The $\sup$ and $\inf$ respectively take the supremum and infimum over pdf's on the unit interval (actually Borel probability measures). These represent player I and player II's (mixed) strategies. Thus, player I can assure himself of a payoff of at least 3/7 if he knows player II's strategy, and player II can hold the payoff down to 1/3 if he knows player I's strategy.

There is no epsilon equilibrium for sufficiently small $\varepsilon$, specifically, if $\varepsilon < \frac{1}{2}\left(\frac{3}{7}-\frac{1}{3}\right)\simeq 0.0476$. Dasgupta and Maskin assert that the game values are achieved if player I puts probability weight only on the set $\left\{0,1/2,1\right\}$ and player II puts weight only on $\left\{1/4,1/2,1\right\}$.

Glicksberg's theorem shows that any zero-sum game with upper or lower semicontinuous payoff function has a value (in this context, an upper (lower) semicontinuous function K is one in which the set $\{P\mid K(P)<c\}$ (resp $\{P\mid K(P)>c\}$) is open for any real number c).

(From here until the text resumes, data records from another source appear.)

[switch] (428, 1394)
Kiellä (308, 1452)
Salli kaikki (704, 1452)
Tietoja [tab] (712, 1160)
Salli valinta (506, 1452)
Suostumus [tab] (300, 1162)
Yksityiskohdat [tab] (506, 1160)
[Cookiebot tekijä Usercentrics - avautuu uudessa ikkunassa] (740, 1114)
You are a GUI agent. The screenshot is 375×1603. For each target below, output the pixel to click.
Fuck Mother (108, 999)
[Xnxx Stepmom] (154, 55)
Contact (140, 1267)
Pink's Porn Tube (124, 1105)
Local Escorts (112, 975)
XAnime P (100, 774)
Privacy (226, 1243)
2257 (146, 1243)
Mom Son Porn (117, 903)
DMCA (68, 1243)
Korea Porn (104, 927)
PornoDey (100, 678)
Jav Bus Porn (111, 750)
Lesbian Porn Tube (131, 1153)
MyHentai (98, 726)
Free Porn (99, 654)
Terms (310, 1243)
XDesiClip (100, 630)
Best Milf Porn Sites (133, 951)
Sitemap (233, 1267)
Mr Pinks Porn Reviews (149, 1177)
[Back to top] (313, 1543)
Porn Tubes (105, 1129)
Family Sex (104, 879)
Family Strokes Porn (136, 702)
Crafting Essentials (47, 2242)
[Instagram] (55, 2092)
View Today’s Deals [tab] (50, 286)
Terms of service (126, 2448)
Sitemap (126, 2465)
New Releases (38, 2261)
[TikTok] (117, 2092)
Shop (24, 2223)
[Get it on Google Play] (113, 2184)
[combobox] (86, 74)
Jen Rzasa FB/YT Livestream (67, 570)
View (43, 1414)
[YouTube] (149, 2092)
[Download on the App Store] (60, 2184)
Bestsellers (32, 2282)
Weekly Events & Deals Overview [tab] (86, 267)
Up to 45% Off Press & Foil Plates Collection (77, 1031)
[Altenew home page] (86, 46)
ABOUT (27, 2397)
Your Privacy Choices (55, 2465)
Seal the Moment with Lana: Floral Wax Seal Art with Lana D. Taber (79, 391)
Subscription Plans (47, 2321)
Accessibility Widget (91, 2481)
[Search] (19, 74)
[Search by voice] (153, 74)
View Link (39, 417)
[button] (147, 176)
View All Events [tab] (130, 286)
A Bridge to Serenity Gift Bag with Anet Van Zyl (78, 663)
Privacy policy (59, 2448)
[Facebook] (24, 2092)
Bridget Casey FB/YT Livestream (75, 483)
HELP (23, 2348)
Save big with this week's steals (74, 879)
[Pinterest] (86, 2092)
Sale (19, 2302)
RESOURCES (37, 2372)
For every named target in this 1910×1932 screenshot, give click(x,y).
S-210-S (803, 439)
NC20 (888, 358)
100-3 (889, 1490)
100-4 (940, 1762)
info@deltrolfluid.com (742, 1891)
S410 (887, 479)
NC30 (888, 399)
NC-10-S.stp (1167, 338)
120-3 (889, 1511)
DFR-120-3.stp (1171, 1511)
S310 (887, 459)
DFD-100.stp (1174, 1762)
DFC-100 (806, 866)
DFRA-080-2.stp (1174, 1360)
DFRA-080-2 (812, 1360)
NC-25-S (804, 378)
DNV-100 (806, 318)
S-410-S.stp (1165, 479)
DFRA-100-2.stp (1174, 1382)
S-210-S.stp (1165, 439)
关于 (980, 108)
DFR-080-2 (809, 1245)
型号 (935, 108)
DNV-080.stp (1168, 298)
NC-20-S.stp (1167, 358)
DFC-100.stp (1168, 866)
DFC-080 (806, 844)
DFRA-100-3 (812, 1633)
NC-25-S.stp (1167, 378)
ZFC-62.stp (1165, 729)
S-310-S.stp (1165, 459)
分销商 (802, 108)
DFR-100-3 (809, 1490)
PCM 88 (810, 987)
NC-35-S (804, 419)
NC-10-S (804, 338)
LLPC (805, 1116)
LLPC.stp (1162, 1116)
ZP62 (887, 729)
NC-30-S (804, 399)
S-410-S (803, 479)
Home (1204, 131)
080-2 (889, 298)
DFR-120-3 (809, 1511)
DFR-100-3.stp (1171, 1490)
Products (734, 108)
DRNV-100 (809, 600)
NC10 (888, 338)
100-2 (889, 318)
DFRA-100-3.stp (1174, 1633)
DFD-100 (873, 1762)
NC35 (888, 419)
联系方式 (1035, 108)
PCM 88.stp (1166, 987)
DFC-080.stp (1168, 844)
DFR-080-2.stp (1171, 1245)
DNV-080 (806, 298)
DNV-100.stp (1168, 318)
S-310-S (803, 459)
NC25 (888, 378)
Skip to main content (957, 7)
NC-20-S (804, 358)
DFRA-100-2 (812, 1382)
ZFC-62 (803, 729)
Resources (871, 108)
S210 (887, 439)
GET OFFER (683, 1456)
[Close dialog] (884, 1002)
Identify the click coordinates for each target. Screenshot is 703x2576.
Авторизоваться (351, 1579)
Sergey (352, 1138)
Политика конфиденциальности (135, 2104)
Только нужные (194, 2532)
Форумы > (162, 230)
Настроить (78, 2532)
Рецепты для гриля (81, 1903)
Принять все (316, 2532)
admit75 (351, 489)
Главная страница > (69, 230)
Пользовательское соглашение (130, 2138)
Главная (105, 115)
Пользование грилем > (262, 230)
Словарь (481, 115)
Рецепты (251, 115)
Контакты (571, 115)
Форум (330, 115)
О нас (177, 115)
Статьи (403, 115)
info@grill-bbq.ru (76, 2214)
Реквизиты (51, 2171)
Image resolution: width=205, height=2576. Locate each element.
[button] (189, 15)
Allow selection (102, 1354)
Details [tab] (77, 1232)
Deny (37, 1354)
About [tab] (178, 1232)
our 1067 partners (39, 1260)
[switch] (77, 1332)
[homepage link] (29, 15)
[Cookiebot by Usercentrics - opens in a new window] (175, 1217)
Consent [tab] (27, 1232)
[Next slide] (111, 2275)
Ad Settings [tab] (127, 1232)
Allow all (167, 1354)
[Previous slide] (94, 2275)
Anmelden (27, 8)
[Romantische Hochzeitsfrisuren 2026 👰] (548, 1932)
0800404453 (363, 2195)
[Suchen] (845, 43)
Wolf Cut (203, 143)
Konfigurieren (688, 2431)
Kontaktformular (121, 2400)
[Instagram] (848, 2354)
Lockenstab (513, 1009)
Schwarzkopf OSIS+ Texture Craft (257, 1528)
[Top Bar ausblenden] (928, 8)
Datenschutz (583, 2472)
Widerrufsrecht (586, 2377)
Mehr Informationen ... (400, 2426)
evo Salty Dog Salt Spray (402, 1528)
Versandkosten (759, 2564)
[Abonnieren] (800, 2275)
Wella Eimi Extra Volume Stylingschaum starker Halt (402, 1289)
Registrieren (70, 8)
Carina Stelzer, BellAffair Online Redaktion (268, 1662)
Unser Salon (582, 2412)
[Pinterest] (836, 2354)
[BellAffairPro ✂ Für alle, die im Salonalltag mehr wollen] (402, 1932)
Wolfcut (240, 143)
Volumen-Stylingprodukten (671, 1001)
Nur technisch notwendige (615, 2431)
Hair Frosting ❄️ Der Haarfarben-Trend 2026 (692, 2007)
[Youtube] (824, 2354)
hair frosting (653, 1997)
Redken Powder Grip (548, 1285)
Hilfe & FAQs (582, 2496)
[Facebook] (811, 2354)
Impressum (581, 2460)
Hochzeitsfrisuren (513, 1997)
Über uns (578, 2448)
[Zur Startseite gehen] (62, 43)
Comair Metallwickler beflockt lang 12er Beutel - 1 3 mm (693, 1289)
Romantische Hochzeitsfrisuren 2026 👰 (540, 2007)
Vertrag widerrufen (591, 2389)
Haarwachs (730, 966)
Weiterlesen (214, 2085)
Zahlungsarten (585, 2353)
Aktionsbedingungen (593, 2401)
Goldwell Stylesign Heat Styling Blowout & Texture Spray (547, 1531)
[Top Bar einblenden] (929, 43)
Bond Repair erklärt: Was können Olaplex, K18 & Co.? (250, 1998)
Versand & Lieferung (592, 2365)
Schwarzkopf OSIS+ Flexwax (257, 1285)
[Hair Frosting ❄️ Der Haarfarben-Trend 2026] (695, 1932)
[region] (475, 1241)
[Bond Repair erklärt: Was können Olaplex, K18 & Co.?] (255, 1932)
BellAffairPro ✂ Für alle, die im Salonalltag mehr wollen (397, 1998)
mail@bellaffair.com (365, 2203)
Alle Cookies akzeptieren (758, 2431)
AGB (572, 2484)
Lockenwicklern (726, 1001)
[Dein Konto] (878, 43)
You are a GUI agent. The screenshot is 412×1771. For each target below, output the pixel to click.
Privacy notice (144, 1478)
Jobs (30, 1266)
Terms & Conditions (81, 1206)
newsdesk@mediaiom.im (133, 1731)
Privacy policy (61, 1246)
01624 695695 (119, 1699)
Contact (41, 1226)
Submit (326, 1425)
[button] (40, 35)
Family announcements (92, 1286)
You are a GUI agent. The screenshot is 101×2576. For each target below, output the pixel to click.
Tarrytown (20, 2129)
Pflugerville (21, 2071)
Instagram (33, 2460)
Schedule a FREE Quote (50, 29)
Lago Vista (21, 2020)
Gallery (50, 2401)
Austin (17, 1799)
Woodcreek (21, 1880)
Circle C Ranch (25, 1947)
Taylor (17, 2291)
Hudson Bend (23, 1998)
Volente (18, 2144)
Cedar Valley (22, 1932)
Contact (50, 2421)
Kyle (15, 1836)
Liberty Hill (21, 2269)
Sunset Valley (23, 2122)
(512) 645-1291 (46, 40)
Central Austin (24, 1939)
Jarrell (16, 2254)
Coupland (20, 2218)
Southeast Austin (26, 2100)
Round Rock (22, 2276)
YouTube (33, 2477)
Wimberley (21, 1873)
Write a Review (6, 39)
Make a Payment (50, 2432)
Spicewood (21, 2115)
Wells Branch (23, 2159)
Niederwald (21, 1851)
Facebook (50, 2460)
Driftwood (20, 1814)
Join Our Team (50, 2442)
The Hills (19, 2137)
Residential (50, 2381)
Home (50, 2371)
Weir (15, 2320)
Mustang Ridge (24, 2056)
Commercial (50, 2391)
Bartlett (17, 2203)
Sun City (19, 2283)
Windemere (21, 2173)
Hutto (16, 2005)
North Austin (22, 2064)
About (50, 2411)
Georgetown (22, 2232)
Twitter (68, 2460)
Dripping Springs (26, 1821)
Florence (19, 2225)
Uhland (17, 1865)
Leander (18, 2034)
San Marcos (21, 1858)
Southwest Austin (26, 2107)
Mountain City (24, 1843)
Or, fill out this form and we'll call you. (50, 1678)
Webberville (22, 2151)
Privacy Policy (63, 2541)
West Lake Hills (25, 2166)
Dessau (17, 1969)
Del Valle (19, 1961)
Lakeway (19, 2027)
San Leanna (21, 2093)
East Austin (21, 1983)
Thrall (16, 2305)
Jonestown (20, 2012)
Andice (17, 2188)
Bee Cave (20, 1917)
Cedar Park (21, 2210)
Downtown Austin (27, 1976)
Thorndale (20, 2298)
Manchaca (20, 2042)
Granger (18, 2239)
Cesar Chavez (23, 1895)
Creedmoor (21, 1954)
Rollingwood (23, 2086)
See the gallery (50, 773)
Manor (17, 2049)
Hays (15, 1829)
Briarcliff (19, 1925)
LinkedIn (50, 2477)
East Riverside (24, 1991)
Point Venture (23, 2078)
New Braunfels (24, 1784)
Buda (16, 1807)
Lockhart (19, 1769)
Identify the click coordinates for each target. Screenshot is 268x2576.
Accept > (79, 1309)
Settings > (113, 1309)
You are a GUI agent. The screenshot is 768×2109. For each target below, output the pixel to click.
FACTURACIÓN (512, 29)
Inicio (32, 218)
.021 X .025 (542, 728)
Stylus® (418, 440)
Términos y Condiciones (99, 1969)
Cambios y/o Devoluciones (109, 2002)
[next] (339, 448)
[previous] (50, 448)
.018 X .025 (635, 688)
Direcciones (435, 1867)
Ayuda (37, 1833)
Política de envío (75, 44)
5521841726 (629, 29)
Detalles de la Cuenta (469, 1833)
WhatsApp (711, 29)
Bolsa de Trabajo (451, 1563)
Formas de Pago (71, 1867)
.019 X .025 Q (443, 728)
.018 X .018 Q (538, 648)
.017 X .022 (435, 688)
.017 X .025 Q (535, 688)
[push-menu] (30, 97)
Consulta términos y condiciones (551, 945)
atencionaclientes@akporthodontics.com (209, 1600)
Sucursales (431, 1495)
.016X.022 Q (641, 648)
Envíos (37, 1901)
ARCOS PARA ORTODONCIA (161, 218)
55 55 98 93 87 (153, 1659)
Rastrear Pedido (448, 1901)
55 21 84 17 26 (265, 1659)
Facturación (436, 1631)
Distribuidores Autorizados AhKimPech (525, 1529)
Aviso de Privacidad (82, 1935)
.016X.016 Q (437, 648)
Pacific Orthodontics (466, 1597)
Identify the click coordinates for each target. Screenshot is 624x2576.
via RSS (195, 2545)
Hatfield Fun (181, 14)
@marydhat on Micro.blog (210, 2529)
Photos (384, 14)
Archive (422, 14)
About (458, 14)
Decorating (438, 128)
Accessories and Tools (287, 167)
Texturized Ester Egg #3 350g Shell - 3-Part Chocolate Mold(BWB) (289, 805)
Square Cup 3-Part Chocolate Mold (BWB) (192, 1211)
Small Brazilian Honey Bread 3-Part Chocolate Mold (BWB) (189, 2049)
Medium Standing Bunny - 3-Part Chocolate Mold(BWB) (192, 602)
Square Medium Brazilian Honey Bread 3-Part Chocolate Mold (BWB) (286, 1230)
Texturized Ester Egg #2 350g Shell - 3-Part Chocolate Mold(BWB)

The payoff function of Sion and Wolfe's example is not semicontinuous. However, it may be made so by changing the value of K(x, x) and K(x, x + 1/2) (the payoff along the two discontinuities) to either +1 or −1, making the payoff upper or lower semicontinuous, respectively. If this is done, the game then has a value.

==Generalizations==

Subsequent work by Heuer discusses a class of games in which the unit square is divided into three regions, the payoff function being constant in each of the regions.